I moved from Northern Ireland to north-east England in January 2005. With the exception of a two-year stint in Sydney, I have always lived ‘in the north’, and I was surprised to find that the concept of ‘north’ affected England as much as it did Ireland. Being from Northern Ireland entailed a host of cultural identity issues, such as being neither British nor Irish (though having both passports) whilst not having a clear sense of what constituted Northern Irish identity.
Once in England, the idea of being an adopted ‘northerner’, along with the peculiar set of distinctions between ‘southern’ and ‘northern’ here, was so strange as to be almost amusing. In many ways, these terms are used to highlight and perpetuate class differences and otherness, just as ‘northern’ Irishness is bound up with subjugation. I prefer instead to think about ‘north’ in terms of wildness and raw beauty, a place that is exquisitely untamed and perhaps slightly more authentic than most places. I’ll concede that this is possibly more wishful fantasy than reality.
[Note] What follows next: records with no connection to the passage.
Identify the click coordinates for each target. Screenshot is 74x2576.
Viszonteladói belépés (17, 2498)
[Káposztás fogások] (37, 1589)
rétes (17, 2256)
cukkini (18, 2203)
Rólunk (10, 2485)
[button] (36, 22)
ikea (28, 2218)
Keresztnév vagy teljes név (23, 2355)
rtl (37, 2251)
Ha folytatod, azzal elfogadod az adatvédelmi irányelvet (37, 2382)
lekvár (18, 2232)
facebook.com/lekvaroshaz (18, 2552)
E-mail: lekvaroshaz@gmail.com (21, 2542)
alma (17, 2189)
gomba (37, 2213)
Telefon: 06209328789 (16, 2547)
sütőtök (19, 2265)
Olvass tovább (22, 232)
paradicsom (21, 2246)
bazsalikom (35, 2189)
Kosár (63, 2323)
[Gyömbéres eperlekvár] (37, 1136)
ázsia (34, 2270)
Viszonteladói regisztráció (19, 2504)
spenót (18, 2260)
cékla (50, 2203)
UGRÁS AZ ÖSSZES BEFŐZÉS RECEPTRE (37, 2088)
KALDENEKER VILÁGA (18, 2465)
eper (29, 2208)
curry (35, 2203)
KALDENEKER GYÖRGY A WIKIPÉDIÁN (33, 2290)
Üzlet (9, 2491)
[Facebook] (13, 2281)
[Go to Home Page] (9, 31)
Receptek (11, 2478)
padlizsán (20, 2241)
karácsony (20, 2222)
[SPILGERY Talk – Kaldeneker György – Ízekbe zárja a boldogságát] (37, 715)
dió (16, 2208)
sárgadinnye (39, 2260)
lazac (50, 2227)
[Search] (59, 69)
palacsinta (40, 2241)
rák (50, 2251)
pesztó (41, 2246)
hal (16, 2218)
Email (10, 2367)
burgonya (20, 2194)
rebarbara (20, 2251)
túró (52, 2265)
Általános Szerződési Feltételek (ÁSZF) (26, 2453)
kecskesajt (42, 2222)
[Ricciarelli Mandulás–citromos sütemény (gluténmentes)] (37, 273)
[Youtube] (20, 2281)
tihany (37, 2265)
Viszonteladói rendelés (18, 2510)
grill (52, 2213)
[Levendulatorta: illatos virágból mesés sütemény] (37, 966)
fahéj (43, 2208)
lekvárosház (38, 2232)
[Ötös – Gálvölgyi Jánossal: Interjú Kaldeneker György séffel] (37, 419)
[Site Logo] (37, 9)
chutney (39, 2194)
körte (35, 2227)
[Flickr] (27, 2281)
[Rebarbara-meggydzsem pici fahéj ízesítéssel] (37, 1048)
Seamus Heaney’s collection North (Faber, 1975) speaks to me for precisely this reason. Heaney too was conflicted about the terms ‘Ulster’ and ‘Irish’ that pervade Northern Ireland, and while he had moved to Southern Ireland instead of England as I did, he conveys that same uneasiness with ‘jumping ship’, or being disloyal to a place already so fractured and colonized. The title poem ‘North’ meditates upon myth and creation, upon the impact of other voices on the poet’s voice and the construction of a narrative (for instance, the narrative of the violence in Northern Ireland) that is reductive and over-simplifying; to me, there is a sense also in this poem of the burden of loyalty, and that the poet must assuage loyalty to cultural myths in order to be true to her own voice and craft. In particular, these lines have always resonated with me:
Compose in darkness.
Expect aurora borealis
in the long foray
but no cascade of light.
Keep your eye clear
as the bleb of the icicle,
trust the feel of what nubbed treasure
your hands have known.
I was slightly worried that my poem ‘The Sky Beneath Our Feet’ deviated too far – at least, on a superficial level – from the theme of “North” to fit the bill. My poem is concerned with perception, and deals with Anaximander, a pre-Socratic Greek philosopher and the first known speculative astronomer, who died in 545 BC. What moved me to write a poem about Anaximander was precisely his formidable mind. Despite not seeing the earth from space or possessing a telescope, he calculated very firmly that the earth was round and suspended in the universe. Heaney’s line ‘compose in darkness’ puts me in mind of Anaximander; the art of poetry is the art of seeing, and understanding ‘north’ is more than geography or culture – it is about looking up.